Vladimir Safatle
Na quarta-feira (16), o Brasil pôde assistir a mais um capítulo da regressão política que agora se expõe sem maiores disfarces. Um capítulo negro que revela com o que estamos de fato lidando.
Um grupo de 50 pessoas tomou de assalto o plenário do Congresso Nacional para vociferar palavras de ordem pedindo "intervenção militar" e "general aqui", enquanto se ouvia no plenário gritos de "viva, Moro". Do juiz em questão, diga-se de passagem, bastante afeito a declarações públicas, não se ouviu até agora repúdio algum ao uso de seu nome em cena tão macabra.
Um espetáculo de degradação desse nível não é gestado do dia para a noite. Esse é o preço pago pelo Brasil ser um país incapaz de encarar seu passado ditatorial, prender torturadores, exigir das forças armadas um mea-culpa pelo golpe contra a democracia, retirar o nome de membros da ditadura de suas praças e estradas, ensinar a seus jovens o desprezo por "intervenções militares".
A lei da história é implacável. Quem não elabora o passado será sempre assombrado por ele. Que algo dessa natureza ocorresse era só uma questão de tempo. O Brasil acreditou poder apresentar ao mundo uma conciliação sem trauma e sem "revanchismo".
Tudo o que conseguiu foi conservar todos os atores políticos envolvidos na ditadura no centro do poder, normalizando-os. Tudo o que conseguiu foi dar ao mundo a imagem de um país incapaz de acertar as contas com seus fantasmas do passado. A Comissão da Verdade, instaurada décadas depois do fim da ditadura, teve seu trabalho legado ao esquecimento.
Não nos enganemos. Essas pessoas que estão a vociferar por mais um golpe de Estado não estão "expressando uma opinião". Clamar por golpe militar não é uma opinião. É um crime, o pior de todos os crimes em uma democracia. Quem quer a causa quer os efeitos. Quem pede por golpe militar está a gritar por assassinato, tortura, ocultação de cadáver, censura, estupro, terrorismo de Estado.
Em qualquer democracia mais ou menos consolidada no mundo, o lugar dessas pessoas seria na cadeia, por sedição e incitação a crime.
Por isso, se ainda houver um mínimo de consciência de perigo neste país, o Congresso deve ser pressionado a aprovar uma lei que tipifique manifestação pública por golpe como crime contra a democracia passível de prisão. Essas pessoas não devem ser convencidas de sua posição equivocada, pois elas nunca serão convencidas de tanto.
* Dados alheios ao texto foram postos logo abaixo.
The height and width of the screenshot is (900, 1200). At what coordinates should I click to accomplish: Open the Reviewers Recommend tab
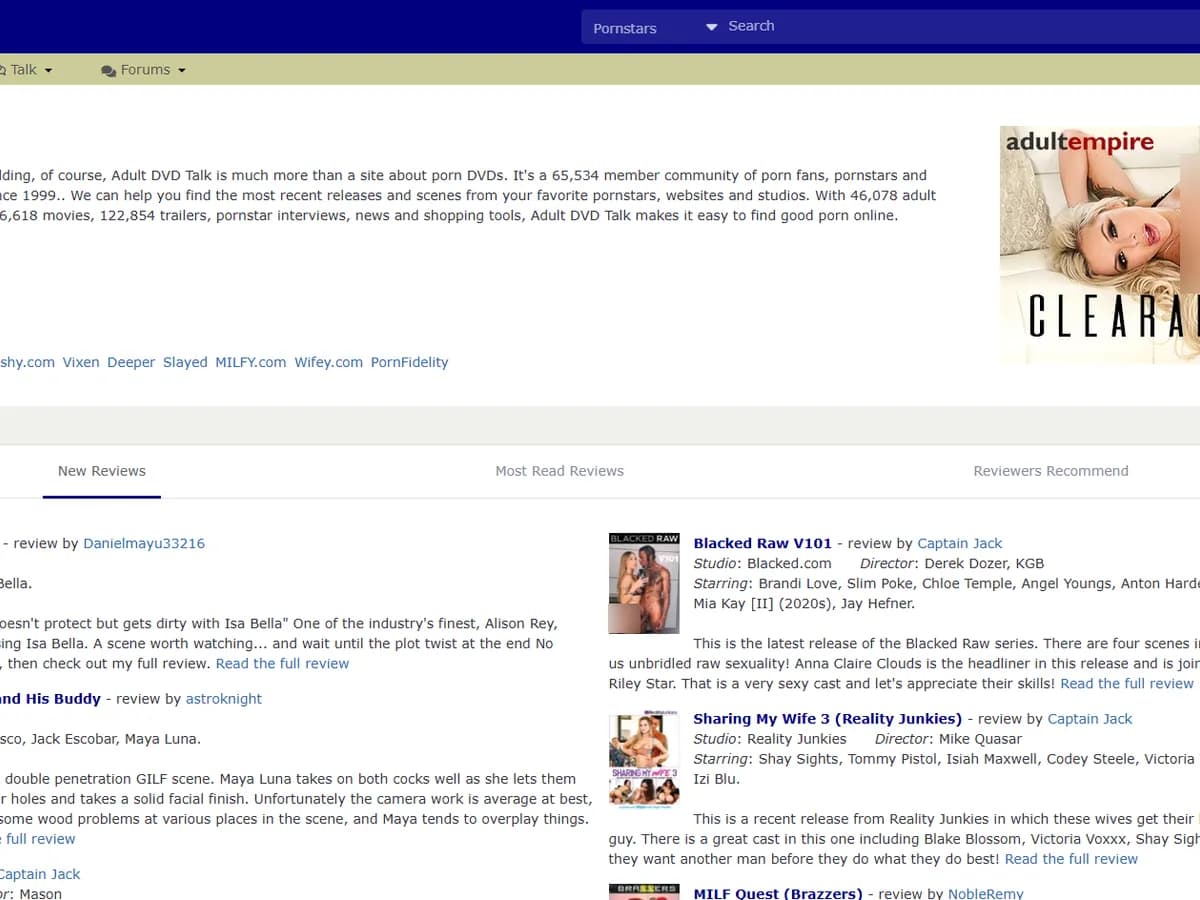(x=1051, y=471)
É absurdo acreditar que alguém que chega a esse ponto está afeito a rever sua posição.
Eles devem simplesmente compreender que na democracia há proposições que não se dizem. Aquelas proposições enunciadas para reiterar violência (como as proposições racistas e preconceituosas) ou para clamar por um regime de violência (como uma ditadura) simplesmente não podem circular.
Uma sociedade que permite tal circulação cava sua própria cova.
Por outro lado, aqueles que colaboraram para esse espetáculo deveriam ser chamados à responsabilidade. Esses ditos "liberais" que ocuparam reiteradamente o espaço público para ridicularizar trabalhos de justiça de transição, que repetiam a teoria dos dois demônios (a ditadura teria sido um "excesso necessário" contra a luta armada), que sequer aceitavam o princípio liberal de direito de resistência contra a tirania são os responsáveis diretos pelo que acontece hoje.
No Brasil, não existem liberais. Quando necessário, eles apoiam golpes de Estado de todas as formas. Afinal, para quem trabalharam os "liberais" brasileiros como Simonsen, Roberto Campos e companhia? Alguém acha que seria diferente se houvesse um novo golpe de Estado?
Há anos alguns acreditavam que a democracia brasileira estava consolidada. Hoje, é claro que ela nunca passou de um acordo frágil e paralisado, fruto de uma redemocratização infinita que nunca se realizou. Não levar a sério os sintomas de uma regressão ainda maior será prova de mais um ato de irresponsabilidade.
Que a quarta-feira negra sirva ao menos para nos lembrar: nada morreu, tudo pode retornar.